-- BEGIN Records shown --

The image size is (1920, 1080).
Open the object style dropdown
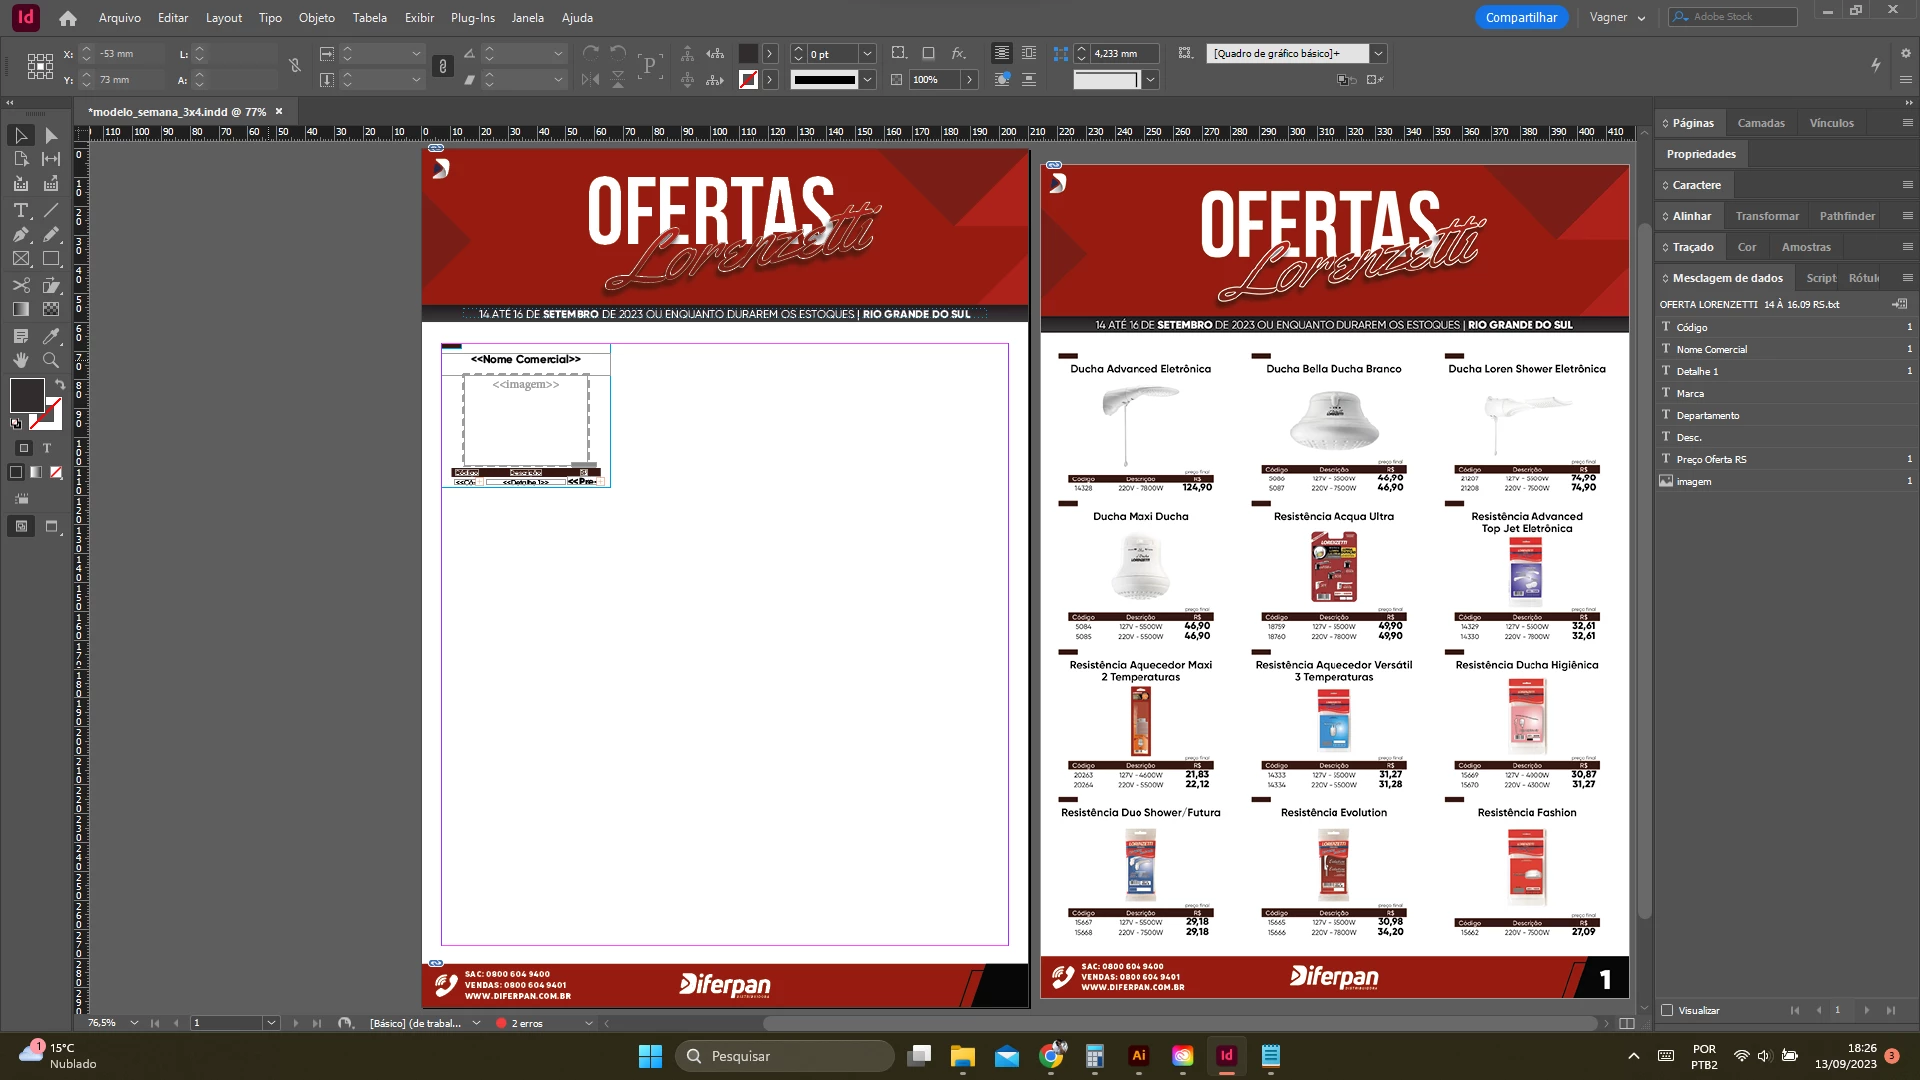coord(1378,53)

-- END Records shown --
-- BEGIN Records shown --

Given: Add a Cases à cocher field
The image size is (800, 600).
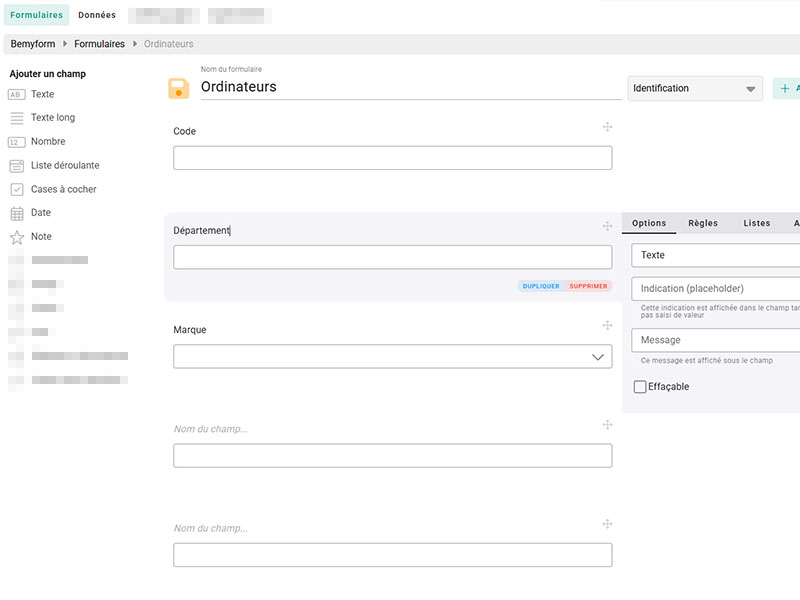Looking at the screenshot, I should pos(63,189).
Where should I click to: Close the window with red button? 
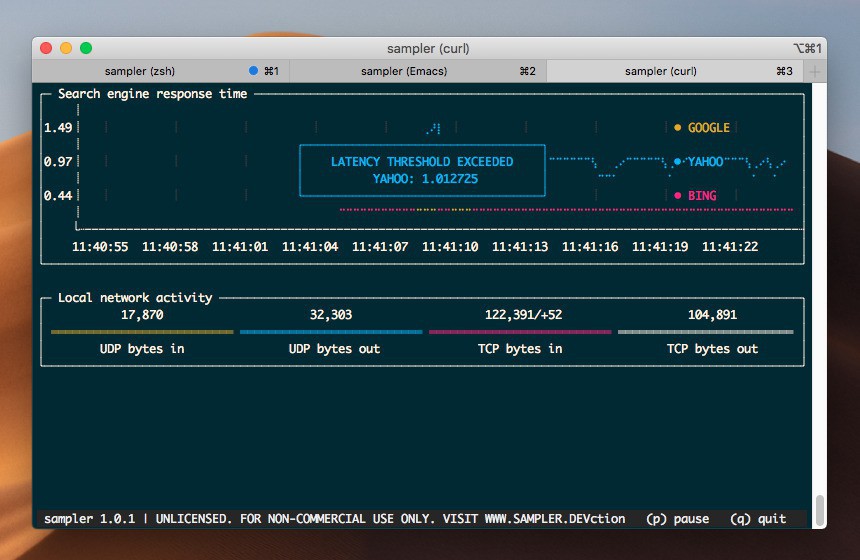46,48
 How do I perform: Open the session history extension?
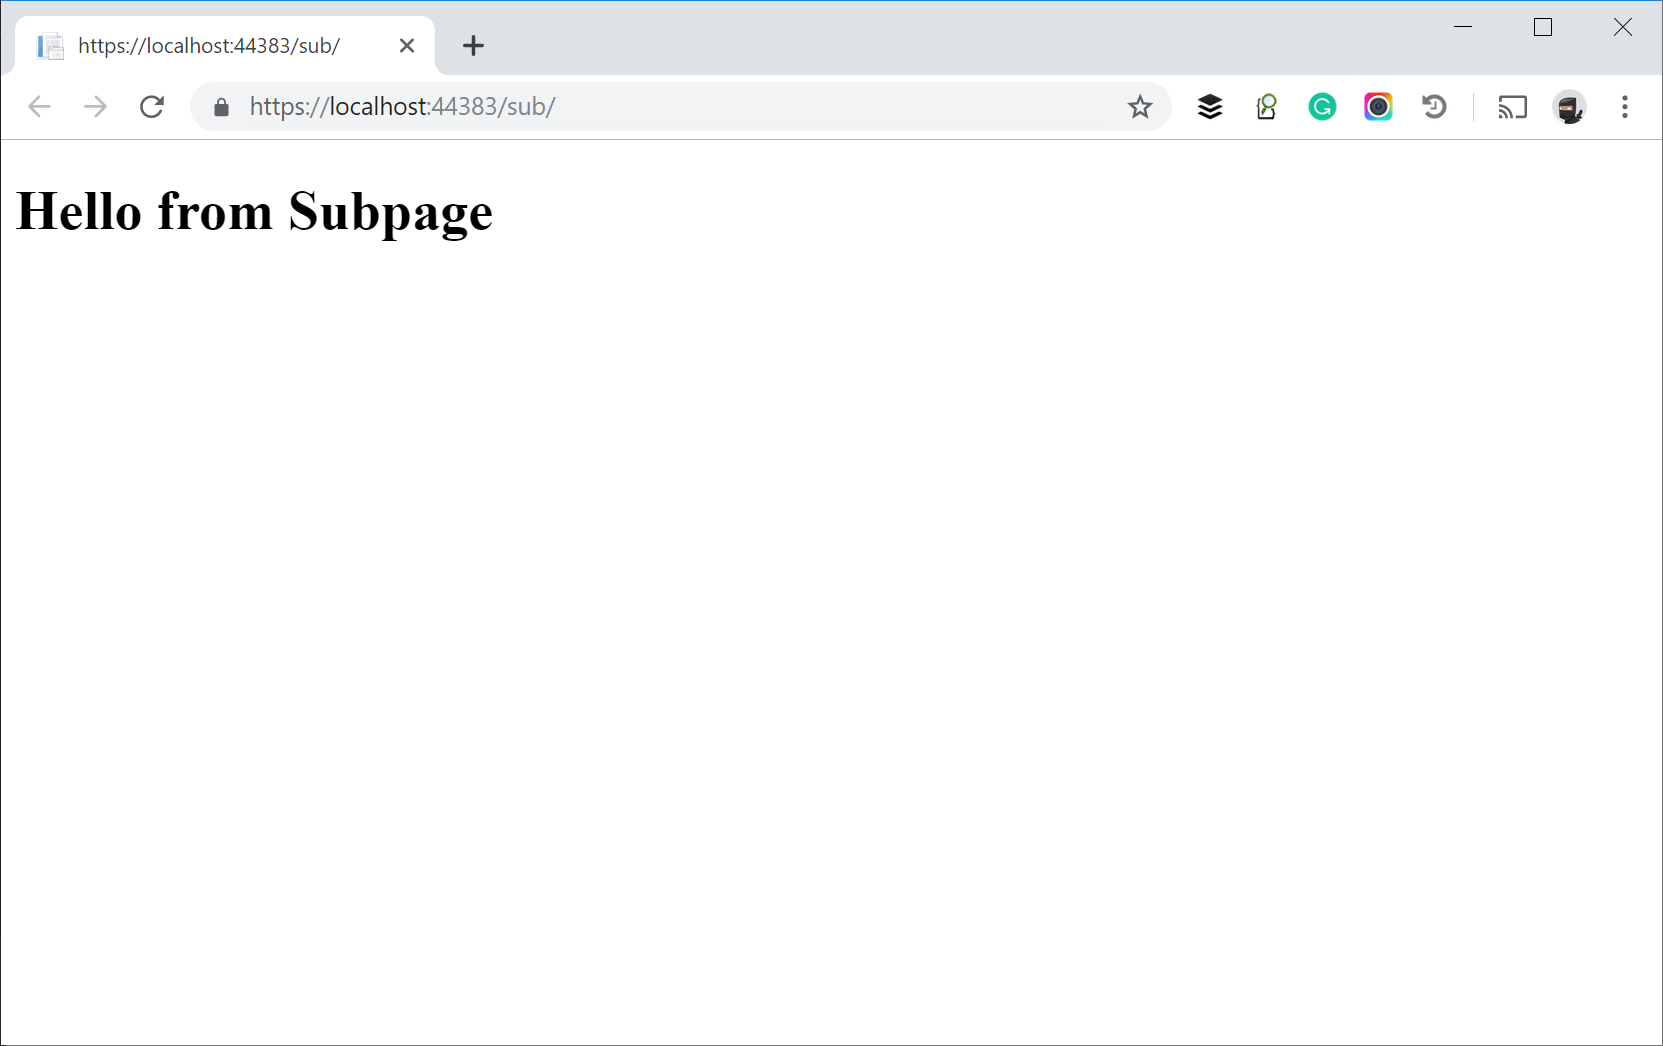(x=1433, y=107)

-- END Records shown --

# Stated task
Take the lines above, starting with the line that contains "How do I perform: Open" and going on through the line that contains "(x=1433, y=107)", and format them as a JSON list of strings with one string per line, skipping any blank lines. Leave the pictures out of the answer.

# Response below
[
  " How do I perform: Open the session history extension?",
  "(x=1433, y=107)"
]